RODRIGO FONSECA De meados dos anos 2000 pra cá, a história da crítica de música em nosso país - marcada por titãs como Tárik de Souza, José Ramos Tinhorão, Antônio Carlos Miguel, Júlio Maria, Christina Fuscaldo, Silvio Essinger, Jotabê Medeiros, Carlos Albuquerque, Bernardo Araújo, Luiz Fernando Vianna e mais uma leva de mentes pensantes - foi arejada pelo texto vívido, cheio de reflexões existenciais, de Ricardo Schott. Em suas passagens pelo Jornal do Brasil, por O Dia e pelo site Pop Fantasma, ele construiu um precioso mapeamento das sonoridades do Brasil e do exterior, sempre buscando expoentes de novos solfejos, de novas claves pra canção.
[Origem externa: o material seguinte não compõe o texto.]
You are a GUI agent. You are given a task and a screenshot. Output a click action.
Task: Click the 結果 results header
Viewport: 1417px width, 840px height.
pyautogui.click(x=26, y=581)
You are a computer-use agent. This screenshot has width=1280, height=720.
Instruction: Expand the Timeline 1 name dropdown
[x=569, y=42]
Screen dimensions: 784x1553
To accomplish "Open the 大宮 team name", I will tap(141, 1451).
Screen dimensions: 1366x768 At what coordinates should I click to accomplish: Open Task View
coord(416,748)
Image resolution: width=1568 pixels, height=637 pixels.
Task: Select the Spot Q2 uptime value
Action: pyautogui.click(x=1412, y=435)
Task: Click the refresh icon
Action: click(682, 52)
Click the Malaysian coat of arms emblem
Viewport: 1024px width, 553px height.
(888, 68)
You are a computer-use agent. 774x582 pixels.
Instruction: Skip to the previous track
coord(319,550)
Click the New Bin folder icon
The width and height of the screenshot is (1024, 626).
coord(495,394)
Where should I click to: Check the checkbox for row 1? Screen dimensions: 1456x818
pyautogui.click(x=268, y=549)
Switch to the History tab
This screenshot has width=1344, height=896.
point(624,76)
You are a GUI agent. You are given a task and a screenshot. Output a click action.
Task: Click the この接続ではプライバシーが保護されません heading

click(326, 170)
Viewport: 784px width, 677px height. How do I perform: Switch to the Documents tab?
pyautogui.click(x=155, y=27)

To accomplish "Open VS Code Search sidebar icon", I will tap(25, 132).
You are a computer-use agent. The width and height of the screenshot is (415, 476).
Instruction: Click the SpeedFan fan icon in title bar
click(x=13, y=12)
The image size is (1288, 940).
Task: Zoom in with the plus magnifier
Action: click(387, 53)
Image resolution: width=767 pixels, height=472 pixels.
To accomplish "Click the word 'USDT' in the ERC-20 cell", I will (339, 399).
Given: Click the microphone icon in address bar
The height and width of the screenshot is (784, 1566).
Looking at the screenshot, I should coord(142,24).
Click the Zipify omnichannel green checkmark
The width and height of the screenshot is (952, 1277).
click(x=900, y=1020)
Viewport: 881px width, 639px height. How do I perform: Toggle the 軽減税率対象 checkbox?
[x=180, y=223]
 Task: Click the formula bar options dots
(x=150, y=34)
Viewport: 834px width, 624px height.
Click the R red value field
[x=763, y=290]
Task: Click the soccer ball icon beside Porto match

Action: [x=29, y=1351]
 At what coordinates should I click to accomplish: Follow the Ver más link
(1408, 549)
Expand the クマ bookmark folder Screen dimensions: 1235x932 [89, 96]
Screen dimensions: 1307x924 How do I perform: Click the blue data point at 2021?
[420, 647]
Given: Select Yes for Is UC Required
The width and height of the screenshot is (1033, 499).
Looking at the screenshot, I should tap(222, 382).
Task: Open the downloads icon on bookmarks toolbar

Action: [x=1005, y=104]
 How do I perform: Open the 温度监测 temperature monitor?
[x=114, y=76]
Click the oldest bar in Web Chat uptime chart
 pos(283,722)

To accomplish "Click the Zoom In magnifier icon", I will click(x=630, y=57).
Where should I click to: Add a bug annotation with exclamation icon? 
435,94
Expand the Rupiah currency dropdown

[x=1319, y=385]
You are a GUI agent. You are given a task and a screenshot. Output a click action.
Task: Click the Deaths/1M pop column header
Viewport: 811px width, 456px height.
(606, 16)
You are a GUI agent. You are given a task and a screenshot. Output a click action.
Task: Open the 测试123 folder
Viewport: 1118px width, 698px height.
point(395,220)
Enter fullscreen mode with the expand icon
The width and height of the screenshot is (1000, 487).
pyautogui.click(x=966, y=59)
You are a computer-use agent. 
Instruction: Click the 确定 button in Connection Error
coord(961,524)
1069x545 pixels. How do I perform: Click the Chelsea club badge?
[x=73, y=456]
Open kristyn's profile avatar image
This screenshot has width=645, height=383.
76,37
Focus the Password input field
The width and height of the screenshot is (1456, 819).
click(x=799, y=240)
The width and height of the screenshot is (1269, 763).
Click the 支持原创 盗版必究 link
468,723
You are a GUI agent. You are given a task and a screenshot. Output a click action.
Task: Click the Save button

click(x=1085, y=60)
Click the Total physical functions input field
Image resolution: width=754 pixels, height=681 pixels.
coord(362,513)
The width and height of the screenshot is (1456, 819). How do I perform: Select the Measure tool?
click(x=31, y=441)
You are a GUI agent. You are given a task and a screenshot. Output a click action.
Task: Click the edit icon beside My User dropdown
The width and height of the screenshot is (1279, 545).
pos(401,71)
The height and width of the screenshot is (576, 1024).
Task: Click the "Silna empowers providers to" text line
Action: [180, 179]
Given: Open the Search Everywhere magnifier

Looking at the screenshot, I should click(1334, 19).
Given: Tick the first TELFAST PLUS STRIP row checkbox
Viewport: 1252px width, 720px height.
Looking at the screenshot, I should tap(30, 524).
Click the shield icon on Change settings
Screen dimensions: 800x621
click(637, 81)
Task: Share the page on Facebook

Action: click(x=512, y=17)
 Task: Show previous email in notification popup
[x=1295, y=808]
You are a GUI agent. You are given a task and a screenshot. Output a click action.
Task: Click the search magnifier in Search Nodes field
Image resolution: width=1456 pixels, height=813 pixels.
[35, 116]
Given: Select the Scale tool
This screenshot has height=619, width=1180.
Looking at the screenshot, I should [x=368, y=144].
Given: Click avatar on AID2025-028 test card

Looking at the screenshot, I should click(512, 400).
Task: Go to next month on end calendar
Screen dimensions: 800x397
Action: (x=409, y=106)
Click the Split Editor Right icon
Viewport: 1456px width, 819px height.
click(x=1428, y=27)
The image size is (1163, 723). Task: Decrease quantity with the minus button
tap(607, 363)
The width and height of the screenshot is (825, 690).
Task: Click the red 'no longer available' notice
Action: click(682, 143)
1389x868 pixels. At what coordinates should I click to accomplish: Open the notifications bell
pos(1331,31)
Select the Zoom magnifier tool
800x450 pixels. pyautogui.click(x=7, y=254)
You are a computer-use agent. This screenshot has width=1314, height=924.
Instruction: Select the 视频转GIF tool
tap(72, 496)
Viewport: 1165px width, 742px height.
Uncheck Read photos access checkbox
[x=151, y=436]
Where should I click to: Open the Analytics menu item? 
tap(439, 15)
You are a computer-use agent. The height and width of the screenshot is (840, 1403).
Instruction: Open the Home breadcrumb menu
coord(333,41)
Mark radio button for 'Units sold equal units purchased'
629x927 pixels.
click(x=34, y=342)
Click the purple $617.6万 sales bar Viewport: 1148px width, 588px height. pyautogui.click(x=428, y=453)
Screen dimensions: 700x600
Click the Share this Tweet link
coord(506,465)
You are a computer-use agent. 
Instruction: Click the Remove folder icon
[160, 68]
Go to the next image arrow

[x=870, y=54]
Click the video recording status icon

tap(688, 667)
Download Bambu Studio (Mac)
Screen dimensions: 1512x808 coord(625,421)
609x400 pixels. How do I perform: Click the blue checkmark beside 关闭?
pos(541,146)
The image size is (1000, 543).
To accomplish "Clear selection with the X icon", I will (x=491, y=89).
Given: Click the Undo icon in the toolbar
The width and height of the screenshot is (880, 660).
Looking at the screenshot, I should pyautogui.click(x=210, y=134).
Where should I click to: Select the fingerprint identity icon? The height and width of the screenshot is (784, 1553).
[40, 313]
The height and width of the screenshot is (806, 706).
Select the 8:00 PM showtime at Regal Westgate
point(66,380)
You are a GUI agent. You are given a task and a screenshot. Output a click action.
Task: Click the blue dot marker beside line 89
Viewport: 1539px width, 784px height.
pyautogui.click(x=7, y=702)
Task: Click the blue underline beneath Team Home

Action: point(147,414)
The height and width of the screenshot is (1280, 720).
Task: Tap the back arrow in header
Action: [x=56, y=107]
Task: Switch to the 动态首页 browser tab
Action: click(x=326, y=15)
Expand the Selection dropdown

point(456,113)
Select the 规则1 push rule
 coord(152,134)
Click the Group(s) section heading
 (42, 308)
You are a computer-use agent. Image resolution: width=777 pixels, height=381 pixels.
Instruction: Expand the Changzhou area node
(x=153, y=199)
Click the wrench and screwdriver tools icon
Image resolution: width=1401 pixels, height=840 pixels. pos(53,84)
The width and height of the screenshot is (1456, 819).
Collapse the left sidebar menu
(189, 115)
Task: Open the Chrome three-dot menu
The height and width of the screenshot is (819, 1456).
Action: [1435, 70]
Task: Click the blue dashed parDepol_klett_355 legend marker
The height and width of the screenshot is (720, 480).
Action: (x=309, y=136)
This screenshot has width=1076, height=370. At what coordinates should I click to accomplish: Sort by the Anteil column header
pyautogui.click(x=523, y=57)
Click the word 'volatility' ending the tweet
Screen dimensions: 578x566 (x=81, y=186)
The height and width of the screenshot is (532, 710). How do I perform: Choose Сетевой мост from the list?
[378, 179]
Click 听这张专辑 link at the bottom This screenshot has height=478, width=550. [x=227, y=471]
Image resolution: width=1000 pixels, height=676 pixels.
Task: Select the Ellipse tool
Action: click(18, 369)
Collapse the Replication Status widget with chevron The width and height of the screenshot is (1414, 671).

Parte de suas pesquisas o levou ao trabalho do Terra Trio, um grupo - formado por Zé Maria Rocha (piano), Fernando Costa (contrabaixo) e Ricardo Costa (bateria) - que tocou com Maria Bethânia entre os anos 60 e 70. Eles também tocaram com Nara Leão, Clara Nunes, Aurea Martins, Marisa Gata Mansa e outros nomes. Parte dessa viagem do trio pela MPB está narrada por Schott num livro cheio de bossa, que será lançado nesta quarta-feira, às 19h, na Livraria da Travessa de Ipanema. A publicação foi feita pela Sonora Editora. No papo a seguir, Schott detalha a experiência.
Qual é a sonoridade e qual conceito de MPB que rege seu livro? Ricardo Schott: A sonoridade do Terra Trio foi herdada do jazz e da bossa nova. Existe nessa mistura um conceito de MPB que não passa ao lado do tropicalismo, diferentemente do que se ouvia na época. Tem ali muita influência de trilha de cinema, sobretudo pelo fato de Zé Maria ser fã de músicas compostas para filmes. E há muita influência do teatro, pois eles trabalharam com Fauzi Arapi. A obra deles é uma coisa estudada. É uma música bem dirigida. No livro, eles falam das reações das plateias ao trabalho deles e o que aprenderam com o público.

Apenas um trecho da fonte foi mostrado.